On the other point you mentioned about the Ancient Greeks, well perhaps it was more rare in those days to develop coeliac disease. In many ancient cultures mother's breastfed their babies for much longer than is usual today and solid food, in most cases wasn't introduced until a baby was sitting upright.

When I was a baby however, mothers tried to begin weaning often from about six or seven weeks .... oh those dreaded rusks have a lot to answer for both loaded with wheat and sugar, I believe. Early weaning during war time was often done with a type of sop made from bread soaked in cows milk and people not being taught nutrition often sprinkled sugar on both babies and young children's food. Weaning early was thought of as being a good thing as it made a baby sleep through the night and made them contended so it was easy to see why they thought it was sensible to do.
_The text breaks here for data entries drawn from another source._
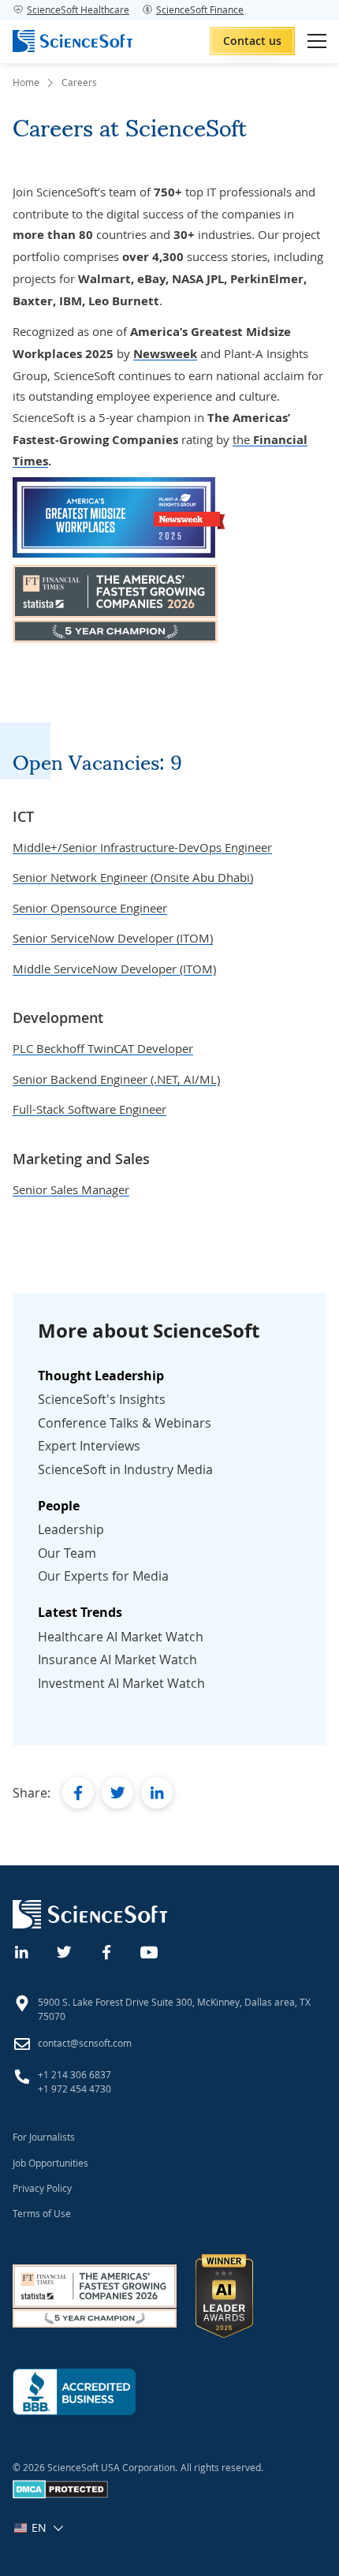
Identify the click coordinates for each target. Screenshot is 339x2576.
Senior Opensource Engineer (90, 908)
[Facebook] (107, 1950)
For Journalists (44, 2136)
I can remember when children dipped celery in sugar to get a child to eat it and I remember quite well how one young girl would take a mint stem rinse it in water and dip it in sugar and eat it.


I thought green plants absorb carbon dioxide from the atmosphere, combine the carbon with the hydrogen in the water from the roots to make plant material (hydrocarbons) and give out oxygen.

Once upon a time there were only plants. Then there were animals and plants. One day there will only be plants again, and wheat will be there.

As children in the 50's ( the war ended in 45) our bedtime drink was always a cup of hot milk with sugar, with bread broken up in it. Bread and sugar was a common bedtime meal. Fruit only appeared at Christmas or if you were ill.